A longtime member of the Democratic National Committee is urging the party to establish a process to replace President Biden this summer.
The member, James Zogby, formerly part of the party’s executive committee, made the suggestion in a memo to Jaime Harrison, the D.N.C. chair.
Mr. Zogby, who shared the memo with The New York Times, said in it that many Democrats “are afraid of the uncertainties or even chaos” that could come if Mr. Biden stepped down. But he wrote that the “matter of finding a replacement is no longer speculative,” adding, “It is urgent and it isn’t going to go away.”
As a D.N.C. member for more than three decades who has also advised several presidential campaigns, Mr. Zogby holds limited sway over the party’s current leadership, but he could influence other stalwarts who are scrambling for other alternatives.
The process Mr. Zogby outlines in the memo, however, starts with an unlikely prospect: Mr. Biden announcing that he would drop out of the race. He also suggests that Mr. Biden instruct the party not to simply designate Vice President Kamala Harris as the nominee, but instead meet after the Fourth of July to “lay out a one-month campaign schedule to select the party’s nominee.”

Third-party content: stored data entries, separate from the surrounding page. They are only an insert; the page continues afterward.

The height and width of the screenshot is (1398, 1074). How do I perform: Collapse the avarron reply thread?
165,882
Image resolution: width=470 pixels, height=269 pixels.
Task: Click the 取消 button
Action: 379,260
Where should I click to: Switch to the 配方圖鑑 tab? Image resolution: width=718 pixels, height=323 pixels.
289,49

Potential candidates would then need to secure the endorsements of 40 current D.N.C. members, including four from each of the party’s four regions, from the roster of roughly 400 members.

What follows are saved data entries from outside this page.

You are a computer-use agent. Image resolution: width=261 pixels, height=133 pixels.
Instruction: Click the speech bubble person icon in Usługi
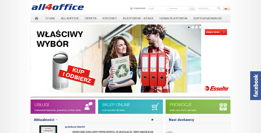88,106
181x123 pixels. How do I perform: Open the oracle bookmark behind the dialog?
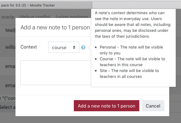tap(8, 17)
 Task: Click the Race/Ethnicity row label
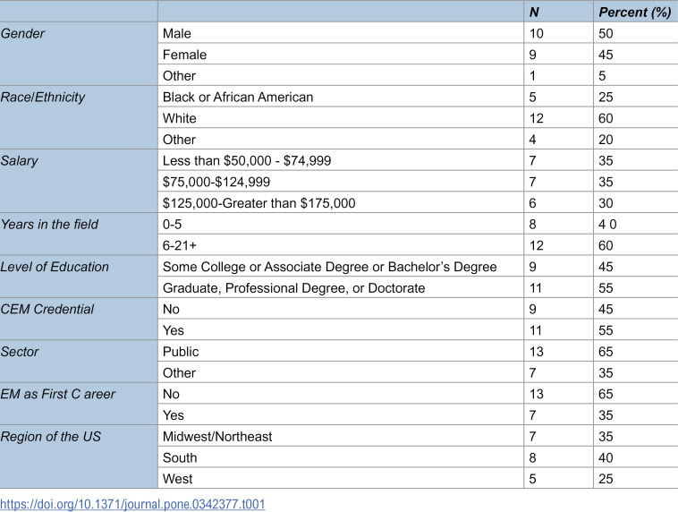[x=42, y=97]
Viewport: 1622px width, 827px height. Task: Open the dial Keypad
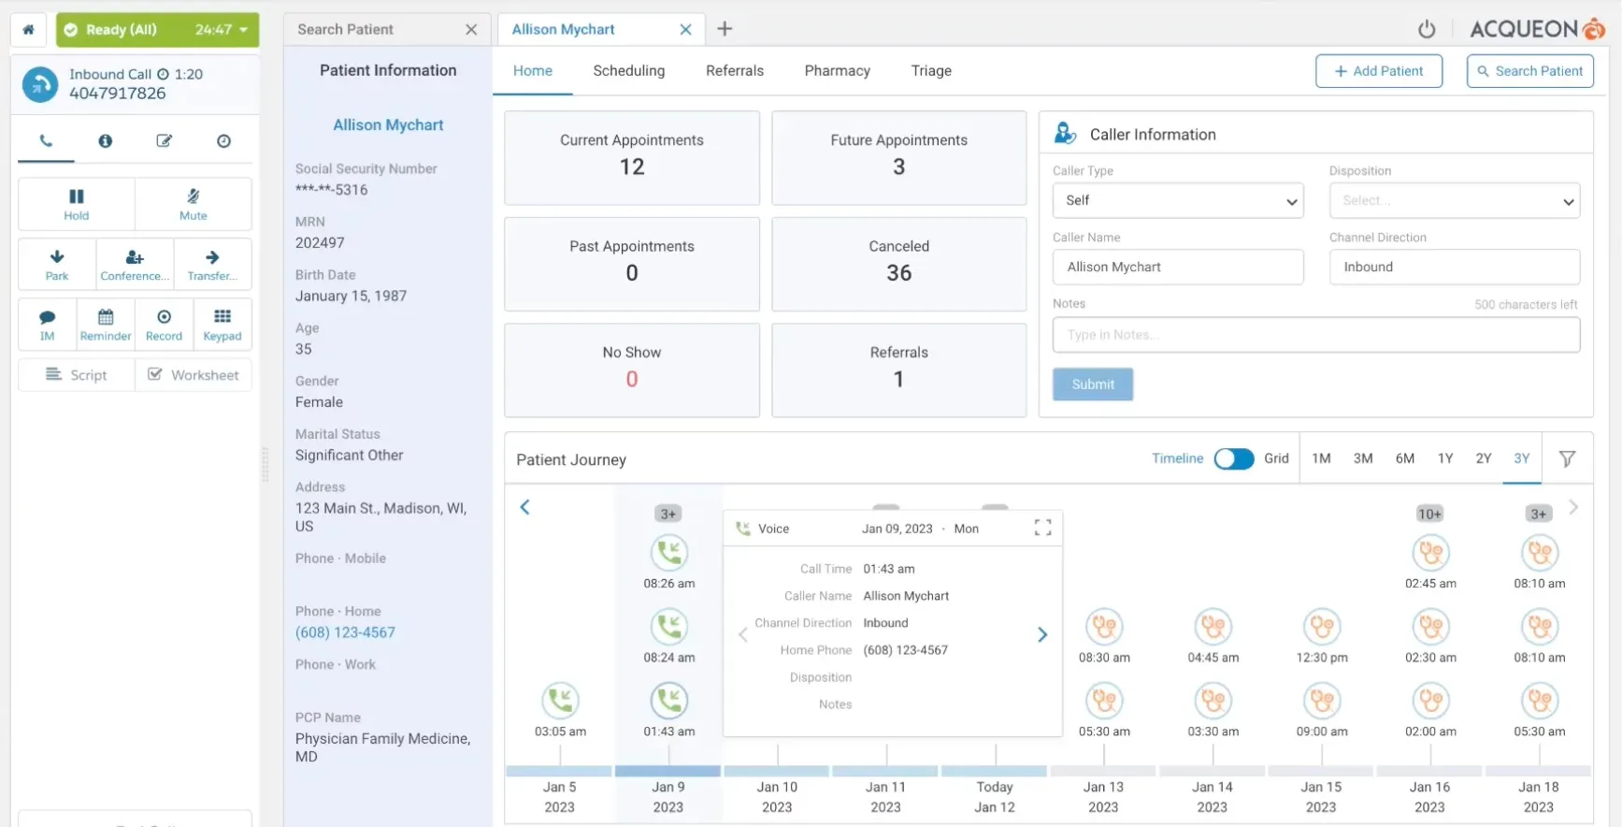pos(222,324)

“Given the relatively small number of D.N.C. members,” he wrote, “such a process will most likely result in not more than five potential nominees.”

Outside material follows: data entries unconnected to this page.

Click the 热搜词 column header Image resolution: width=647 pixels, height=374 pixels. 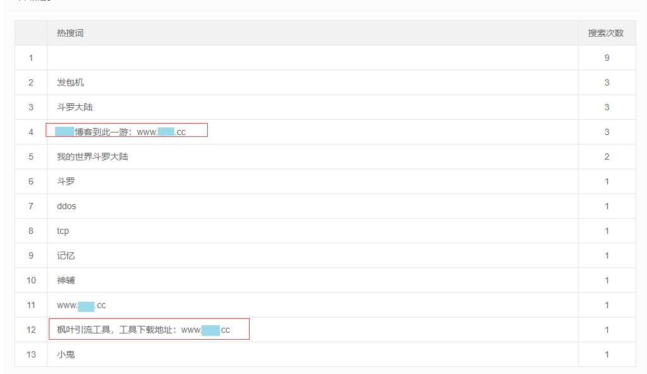pyautogui.click(x=70, y=33)
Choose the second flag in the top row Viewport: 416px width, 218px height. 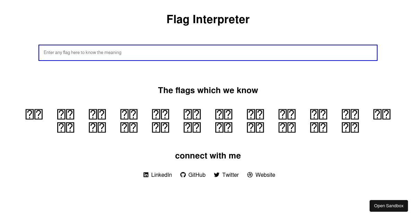66,114
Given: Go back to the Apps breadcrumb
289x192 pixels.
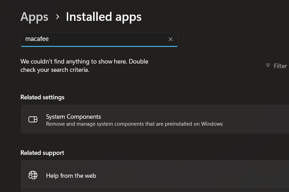Looking at the screenshot, I should (x=34, y=17).
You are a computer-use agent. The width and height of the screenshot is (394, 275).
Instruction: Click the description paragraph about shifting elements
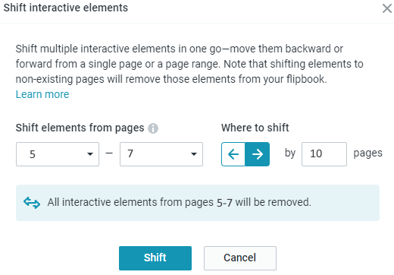tap(189, 64)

The party would then host two televised events for the candidates to “make their cases before Democratic voters across the country.”
The process would conclude at the party’s August convention in Chicago, Mr. Zogby suggested, where candidates would be formally nominated and votes would be taken among the delegates.
“The excitement generated by this process and the attention it will be given will be a plus for our eventual nominee,” he wrote.